Heavy on Complaints, Light on Fines

At first glance, the wait-and-see crowd seems to have been vindicated. While much was made of the GDPR’s potential fines and penalties (a primary driver for many of those who proactively pursued compliance), to date few organizations have suffered any. That is despite numerous complaints reaching EU authorities.

Fines from data breaches and privacy violations have been so few that, beyond Google getting a $57 million fine under the GDPR, infractions haven’t yet cost organizations serious money. This lack of consequences has many questioning whether efforts to shore up privacy and security were all for naught. Is the GDPR all bark and no bite?

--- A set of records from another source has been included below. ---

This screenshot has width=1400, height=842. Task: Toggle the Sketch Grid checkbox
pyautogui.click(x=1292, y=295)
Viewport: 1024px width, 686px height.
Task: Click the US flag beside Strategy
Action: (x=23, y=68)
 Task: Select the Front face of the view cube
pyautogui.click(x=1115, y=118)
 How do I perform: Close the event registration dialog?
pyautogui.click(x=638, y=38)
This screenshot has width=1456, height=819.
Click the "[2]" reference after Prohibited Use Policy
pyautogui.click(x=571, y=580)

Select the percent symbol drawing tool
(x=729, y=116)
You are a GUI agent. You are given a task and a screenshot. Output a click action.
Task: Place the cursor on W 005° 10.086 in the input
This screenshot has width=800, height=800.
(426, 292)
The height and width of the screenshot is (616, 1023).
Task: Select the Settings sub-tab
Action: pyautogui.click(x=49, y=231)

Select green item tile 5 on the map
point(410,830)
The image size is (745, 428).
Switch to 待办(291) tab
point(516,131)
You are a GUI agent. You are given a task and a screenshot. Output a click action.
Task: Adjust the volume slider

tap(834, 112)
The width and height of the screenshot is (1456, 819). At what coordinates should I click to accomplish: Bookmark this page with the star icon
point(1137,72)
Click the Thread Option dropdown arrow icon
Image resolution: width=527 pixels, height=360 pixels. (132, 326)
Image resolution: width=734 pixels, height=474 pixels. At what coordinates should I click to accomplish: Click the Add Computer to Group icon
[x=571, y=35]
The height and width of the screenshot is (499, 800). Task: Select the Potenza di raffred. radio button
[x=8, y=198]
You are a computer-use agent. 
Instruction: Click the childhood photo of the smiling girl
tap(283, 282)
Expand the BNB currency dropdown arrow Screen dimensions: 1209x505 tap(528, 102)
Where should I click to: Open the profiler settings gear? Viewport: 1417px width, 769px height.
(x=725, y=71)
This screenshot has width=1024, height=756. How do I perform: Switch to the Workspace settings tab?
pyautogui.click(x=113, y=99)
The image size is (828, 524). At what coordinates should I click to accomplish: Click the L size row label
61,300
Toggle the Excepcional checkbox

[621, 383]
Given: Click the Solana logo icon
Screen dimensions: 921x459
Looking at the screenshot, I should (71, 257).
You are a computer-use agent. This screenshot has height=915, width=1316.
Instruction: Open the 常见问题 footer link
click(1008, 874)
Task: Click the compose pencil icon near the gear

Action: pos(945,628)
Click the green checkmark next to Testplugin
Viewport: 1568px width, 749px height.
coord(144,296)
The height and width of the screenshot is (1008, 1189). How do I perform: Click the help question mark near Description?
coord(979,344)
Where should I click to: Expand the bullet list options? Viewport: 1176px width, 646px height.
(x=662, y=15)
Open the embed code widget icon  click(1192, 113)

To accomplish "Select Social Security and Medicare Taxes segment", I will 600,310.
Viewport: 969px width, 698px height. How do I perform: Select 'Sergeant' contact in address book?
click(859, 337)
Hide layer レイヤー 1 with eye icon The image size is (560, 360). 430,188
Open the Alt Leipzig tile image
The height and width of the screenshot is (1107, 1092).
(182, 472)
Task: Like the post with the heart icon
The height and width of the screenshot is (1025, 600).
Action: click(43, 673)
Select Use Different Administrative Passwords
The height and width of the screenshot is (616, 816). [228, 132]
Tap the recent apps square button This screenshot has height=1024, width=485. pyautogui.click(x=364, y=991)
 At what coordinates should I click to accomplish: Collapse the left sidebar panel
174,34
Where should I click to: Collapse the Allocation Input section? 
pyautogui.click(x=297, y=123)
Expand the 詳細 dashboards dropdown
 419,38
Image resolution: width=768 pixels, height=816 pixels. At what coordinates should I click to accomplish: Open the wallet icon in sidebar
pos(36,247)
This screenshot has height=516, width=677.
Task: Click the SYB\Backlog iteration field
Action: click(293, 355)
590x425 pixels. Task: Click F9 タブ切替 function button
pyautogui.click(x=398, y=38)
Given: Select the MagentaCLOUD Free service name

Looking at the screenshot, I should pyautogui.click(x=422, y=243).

The simple answer is no. Organizations that interpret the absence of fines as the GDPR lacking teeth should keep the following in mind:

  1. Investigating data privacy violations takes time. It’s not as simple receiving a complaint and imposing a fine a couple weeks later. Investigations require interviews with key players from the suspected organization and perhaps even an audit to determine if and how they were in violation. So, in short, the fines are coming.
  2. Moreover, the GDPR’s real bite isn’t in monetary fines but rather in the related reputational damage. Every complaint levied ought to be regarded as an unhappy customer. If customers can’t trust a company with their personal data, how long are they apt to remain customers? Consider that a quarter of Americans deleted the Facebook app from their phones in the wake of the Cambridge Analytica scandal, according to a Pew Research Center study.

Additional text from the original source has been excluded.